Last week’s topic of conversation was about how many coffee shops sell quite mediocre coffee served alongside pre-made, and often dry, cakes and scones. Often with the coffee it’s a case of style over substance – the coffee brought out in glass jugs to pour into the cup or fancy patterns on the froth. The best cafes are the ones that concentrate on the actual art of making the coffee while offering a smaller range of freshly made scones and cake.

There’s nothing worse than a stale scone that nearly explodes with dryness when you cut into it. Cake is the same – it’s so lovely when you get a freshly made lemon drizzle or chocolate cake. You don’t need a pastry cast of thousands – two well made cakes are plenty. Icing on a cake shouldn’t dominate the actual baked item.

I loathe cupcakes because most have a layer of buttercream that’s twice the size of the actual bun. The great American chef Julia Child said “When you have a few cake formulas and filling ideas in your repertoire, you will find that it’s pretty much an assembly job – you can mix and match a different way every time”. She was right. One cake you need to have the recipe for is a good chocolate cake. My version uses dried figs that have been cooked in red wine with orange and spices. The figs keep the cake moist and the liquor you cook them in is the base for a chocolate sauce to pour on top. It’s rich, decadent and sultry – just as a good chocolate cake should be.

My other cake also uses dried fruits – apricots cooked in Earl Grey tea and lemon and pureed form the base of this moist confection. The cake is drizzled with a lemon syrup and served with a lemon mascarpone cream. It’s light and citrusy.

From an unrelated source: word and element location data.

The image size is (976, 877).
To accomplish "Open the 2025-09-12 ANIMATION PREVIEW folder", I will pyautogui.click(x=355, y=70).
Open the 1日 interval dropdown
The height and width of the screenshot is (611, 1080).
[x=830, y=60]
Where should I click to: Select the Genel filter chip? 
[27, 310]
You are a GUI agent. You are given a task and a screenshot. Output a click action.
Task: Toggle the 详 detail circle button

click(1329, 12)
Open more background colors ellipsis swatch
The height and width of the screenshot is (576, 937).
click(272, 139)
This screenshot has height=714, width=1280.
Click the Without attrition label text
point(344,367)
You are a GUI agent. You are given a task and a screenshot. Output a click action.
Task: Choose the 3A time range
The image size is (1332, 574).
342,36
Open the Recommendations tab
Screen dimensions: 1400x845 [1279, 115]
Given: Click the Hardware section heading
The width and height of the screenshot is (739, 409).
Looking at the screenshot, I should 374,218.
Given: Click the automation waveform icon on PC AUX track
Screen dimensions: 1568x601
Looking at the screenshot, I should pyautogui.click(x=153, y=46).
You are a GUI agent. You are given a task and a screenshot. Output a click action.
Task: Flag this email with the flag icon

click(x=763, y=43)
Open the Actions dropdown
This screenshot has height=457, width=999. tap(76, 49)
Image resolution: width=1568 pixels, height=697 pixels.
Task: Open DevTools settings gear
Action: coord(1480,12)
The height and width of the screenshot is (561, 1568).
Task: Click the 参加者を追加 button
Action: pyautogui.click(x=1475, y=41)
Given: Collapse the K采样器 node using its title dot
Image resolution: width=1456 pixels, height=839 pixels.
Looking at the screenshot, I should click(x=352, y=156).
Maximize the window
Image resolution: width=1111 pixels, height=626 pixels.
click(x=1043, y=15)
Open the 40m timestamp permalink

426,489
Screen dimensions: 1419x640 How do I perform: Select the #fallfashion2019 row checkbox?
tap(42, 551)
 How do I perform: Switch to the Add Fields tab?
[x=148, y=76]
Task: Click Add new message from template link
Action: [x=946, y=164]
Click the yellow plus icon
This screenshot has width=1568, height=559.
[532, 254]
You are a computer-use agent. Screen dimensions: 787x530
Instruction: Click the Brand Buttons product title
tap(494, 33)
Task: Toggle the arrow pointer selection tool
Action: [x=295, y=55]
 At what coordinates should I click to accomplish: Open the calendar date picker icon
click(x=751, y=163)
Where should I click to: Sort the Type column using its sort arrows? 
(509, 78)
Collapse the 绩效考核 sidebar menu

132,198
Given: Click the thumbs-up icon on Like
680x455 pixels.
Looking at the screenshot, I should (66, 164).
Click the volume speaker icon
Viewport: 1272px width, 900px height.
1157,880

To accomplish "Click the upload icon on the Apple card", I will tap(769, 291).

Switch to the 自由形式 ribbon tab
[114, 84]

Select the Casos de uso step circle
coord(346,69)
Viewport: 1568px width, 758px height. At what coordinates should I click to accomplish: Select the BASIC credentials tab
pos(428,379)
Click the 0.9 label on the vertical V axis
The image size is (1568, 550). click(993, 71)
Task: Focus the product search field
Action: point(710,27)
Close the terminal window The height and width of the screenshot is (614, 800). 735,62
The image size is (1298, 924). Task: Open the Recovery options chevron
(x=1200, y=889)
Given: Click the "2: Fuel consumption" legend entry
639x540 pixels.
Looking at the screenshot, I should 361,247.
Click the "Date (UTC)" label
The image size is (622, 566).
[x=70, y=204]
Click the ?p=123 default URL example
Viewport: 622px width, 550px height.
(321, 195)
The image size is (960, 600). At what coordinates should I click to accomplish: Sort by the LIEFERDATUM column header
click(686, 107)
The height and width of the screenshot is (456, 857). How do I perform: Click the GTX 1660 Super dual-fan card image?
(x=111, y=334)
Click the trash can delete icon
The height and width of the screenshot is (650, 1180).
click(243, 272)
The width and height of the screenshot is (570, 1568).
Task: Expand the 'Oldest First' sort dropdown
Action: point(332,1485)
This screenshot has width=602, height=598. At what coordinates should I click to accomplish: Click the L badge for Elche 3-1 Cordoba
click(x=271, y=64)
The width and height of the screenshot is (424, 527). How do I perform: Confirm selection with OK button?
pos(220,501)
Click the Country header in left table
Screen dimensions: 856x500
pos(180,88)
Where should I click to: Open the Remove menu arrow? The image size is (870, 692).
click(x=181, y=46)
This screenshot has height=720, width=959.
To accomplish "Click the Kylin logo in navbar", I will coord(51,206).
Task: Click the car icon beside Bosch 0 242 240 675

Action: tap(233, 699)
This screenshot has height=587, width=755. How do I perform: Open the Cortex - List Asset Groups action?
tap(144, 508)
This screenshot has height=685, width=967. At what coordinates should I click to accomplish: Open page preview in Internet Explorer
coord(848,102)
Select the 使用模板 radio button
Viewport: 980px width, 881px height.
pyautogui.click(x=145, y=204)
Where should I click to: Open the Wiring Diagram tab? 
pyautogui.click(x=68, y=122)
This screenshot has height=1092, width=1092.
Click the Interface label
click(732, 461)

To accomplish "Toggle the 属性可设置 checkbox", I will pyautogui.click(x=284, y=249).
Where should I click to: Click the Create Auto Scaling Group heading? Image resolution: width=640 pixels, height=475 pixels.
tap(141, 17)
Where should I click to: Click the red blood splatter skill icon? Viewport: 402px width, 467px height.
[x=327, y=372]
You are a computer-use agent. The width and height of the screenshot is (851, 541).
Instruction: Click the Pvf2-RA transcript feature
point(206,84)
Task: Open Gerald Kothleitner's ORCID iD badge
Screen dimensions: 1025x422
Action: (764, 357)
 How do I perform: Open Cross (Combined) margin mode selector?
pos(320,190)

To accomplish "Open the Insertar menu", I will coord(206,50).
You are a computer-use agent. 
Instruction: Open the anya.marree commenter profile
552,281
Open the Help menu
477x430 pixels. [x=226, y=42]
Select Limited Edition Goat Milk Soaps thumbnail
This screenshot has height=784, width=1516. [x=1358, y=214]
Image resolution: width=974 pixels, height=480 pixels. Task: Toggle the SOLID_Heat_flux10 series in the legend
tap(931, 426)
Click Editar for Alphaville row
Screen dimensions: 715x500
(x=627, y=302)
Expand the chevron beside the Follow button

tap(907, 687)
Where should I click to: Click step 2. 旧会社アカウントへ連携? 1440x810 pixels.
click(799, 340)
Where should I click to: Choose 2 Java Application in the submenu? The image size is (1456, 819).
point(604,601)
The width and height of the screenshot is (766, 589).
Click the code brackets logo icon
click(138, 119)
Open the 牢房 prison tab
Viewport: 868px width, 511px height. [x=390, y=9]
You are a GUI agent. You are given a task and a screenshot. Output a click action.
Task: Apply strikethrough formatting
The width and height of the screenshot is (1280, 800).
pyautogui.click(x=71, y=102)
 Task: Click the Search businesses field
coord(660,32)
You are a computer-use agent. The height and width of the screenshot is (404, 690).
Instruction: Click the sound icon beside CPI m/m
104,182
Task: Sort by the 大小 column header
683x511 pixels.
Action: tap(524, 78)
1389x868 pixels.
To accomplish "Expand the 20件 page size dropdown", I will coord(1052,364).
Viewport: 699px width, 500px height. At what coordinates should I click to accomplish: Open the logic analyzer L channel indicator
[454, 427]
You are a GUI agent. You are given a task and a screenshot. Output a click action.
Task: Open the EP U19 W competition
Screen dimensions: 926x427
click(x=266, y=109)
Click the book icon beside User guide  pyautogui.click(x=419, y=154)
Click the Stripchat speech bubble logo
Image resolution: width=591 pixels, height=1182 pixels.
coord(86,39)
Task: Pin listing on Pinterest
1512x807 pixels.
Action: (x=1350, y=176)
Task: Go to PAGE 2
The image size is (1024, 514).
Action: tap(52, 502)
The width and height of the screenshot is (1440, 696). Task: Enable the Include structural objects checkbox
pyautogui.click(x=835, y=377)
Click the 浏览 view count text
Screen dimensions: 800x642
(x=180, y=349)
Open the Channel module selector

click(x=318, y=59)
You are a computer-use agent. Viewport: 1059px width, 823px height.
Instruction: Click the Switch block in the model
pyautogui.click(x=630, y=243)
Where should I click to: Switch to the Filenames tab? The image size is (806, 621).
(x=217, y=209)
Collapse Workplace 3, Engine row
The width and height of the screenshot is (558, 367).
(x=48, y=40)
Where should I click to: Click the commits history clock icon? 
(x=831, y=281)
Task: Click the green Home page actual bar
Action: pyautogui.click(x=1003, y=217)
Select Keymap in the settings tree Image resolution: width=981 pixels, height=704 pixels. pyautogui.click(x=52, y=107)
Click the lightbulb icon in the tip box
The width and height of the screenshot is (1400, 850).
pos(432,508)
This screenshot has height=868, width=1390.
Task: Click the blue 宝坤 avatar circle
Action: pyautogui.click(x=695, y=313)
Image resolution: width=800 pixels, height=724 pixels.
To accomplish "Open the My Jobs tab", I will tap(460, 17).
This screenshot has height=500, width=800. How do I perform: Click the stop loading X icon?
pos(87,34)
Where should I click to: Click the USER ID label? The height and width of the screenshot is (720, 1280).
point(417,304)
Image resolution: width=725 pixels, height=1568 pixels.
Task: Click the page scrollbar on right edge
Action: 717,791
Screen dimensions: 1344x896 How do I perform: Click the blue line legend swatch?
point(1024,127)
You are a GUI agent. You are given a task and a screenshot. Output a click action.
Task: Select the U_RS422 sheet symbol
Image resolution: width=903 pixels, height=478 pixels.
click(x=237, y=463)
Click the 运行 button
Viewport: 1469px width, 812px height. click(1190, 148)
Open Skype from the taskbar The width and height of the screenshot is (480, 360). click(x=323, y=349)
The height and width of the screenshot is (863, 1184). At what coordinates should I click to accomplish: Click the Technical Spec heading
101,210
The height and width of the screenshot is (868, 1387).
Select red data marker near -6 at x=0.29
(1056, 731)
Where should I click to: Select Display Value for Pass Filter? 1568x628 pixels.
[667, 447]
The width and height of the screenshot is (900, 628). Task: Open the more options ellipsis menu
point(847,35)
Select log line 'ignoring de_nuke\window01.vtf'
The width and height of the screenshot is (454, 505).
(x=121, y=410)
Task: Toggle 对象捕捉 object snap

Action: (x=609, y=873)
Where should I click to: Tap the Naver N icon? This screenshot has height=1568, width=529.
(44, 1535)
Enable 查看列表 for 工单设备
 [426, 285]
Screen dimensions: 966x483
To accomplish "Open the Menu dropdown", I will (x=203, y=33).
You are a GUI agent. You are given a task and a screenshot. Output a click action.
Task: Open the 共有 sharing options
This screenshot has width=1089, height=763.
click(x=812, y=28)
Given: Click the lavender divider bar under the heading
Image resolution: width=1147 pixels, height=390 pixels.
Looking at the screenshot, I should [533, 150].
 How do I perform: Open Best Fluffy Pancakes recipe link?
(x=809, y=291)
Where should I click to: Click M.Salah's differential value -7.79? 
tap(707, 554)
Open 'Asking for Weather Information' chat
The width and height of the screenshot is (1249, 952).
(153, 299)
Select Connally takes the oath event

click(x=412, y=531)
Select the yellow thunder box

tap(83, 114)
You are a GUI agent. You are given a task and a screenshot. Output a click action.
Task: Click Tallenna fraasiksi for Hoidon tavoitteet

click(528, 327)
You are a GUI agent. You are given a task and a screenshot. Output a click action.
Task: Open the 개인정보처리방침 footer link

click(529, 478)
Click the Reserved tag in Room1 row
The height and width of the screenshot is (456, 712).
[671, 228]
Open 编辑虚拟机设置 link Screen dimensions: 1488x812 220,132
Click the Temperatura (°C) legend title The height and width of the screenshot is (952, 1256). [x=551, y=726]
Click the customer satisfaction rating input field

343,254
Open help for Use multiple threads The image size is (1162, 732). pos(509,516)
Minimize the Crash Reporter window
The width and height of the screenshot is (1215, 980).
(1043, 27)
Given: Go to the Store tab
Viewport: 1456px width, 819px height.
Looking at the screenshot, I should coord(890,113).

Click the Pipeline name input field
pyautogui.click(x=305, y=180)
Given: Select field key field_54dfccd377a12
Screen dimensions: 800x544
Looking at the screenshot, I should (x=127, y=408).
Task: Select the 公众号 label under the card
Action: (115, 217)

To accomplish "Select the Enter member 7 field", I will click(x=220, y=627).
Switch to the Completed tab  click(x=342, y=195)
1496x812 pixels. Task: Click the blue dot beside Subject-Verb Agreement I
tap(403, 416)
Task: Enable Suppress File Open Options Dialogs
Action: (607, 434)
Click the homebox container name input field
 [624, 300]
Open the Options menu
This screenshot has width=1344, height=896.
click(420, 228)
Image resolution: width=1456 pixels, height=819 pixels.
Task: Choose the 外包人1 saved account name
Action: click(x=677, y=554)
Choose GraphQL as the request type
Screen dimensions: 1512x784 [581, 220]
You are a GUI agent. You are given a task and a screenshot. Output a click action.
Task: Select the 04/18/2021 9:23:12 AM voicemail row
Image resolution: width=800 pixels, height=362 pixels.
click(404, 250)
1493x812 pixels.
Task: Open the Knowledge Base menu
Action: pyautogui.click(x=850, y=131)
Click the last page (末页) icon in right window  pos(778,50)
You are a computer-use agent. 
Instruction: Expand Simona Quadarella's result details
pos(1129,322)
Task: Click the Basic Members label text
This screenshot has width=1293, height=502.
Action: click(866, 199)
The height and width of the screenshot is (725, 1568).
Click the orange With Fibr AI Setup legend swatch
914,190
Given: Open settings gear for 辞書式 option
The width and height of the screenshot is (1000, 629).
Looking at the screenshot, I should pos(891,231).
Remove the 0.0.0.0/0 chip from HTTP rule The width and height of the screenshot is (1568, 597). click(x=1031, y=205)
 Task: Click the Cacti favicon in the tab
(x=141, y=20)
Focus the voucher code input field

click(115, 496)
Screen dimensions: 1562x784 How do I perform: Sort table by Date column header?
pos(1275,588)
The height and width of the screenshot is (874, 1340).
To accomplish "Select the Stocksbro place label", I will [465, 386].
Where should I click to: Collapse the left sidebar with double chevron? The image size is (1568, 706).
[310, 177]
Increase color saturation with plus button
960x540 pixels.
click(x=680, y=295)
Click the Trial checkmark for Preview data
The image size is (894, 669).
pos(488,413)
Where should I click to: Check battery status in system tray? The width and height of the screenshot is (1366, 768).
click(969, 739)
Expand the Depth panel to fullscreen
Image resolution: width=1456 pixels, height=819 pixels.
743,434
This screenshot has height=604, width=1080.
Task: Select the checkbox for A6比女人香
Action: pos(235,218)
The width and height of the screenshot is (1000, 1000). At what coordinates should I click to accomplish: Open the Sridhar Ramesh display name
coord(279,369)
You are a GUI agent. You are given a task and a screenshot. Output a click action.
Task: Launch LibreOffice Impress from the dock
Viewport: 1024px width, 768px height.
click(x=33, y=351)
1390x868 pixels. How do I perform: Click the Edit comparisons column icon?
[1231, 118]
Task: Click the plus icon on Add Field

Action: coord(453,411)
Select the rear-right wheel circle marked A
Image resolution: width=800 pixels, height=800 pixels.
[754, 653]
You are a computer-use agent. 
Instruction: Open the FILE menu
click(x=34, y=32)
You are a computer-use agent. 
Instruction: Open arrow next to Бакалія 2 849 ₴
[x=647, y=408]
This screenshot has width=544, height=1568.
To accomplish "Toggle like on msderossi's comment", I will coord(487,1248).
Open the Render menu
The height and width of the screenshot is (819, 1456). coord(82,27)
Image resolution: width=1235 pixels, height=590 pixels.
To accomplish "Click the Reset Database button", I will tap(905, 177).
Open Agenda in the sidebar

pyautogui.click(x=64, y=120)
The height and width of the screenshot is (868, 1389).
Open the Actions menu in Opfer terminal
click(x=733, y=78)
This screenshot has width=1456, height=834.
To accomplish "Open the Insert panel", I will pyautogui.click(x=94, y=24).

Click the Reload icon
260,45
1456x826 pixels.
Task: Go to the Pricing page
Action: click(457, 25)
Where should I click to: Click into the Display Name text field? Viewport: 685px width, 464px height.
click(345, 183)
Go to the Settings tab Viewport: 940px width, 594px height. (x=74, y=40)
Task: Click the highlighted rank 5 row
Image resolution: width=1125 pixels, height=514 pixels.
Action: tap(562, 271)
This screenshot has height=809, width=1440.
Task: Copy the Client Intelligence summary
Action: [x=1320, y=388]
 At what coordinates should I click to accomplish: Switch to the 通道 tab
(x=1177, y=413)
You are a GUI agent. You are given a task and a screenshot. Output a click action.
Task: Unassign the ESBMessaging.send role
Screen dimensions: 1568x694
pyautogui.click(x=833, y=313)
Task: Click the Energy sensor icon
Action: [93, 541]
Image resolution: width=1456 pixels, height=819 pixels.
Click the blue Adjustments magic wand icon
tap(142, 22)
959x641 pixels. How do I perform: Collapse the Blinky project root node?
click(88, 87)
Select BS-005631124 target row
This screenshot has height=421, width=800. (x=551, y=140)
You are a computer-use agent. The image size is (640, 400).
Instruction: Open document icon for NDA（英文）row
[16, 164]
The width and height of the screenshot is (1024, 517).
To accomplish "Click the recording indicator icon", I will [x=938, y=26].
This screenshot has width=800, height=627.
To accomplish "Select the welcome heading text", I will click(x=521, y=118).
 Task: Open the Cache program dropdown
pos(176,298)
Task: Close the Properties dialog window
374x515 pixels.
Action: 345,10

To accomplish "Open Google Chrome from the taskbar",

Both cakes should take pride of place in the middle of a table, tea or coffee on the go to be enjoyed with friends and family.

National baking guru Mary Berry says: “I think to eat cake is very good for us,

but it’s the size of the slice and how often you have it”. Well it’s all relative isn’t it?

“The Great British Bake Off” show is in full swing at the moment. While it’s entertaining it’s all a bit aspirational. You don’t need smoke, mirrors and sparklers to make a good cake. You need good ingredients, something that a wee bit of care has been put into, but most importantly laughter and conviviality while you eat it.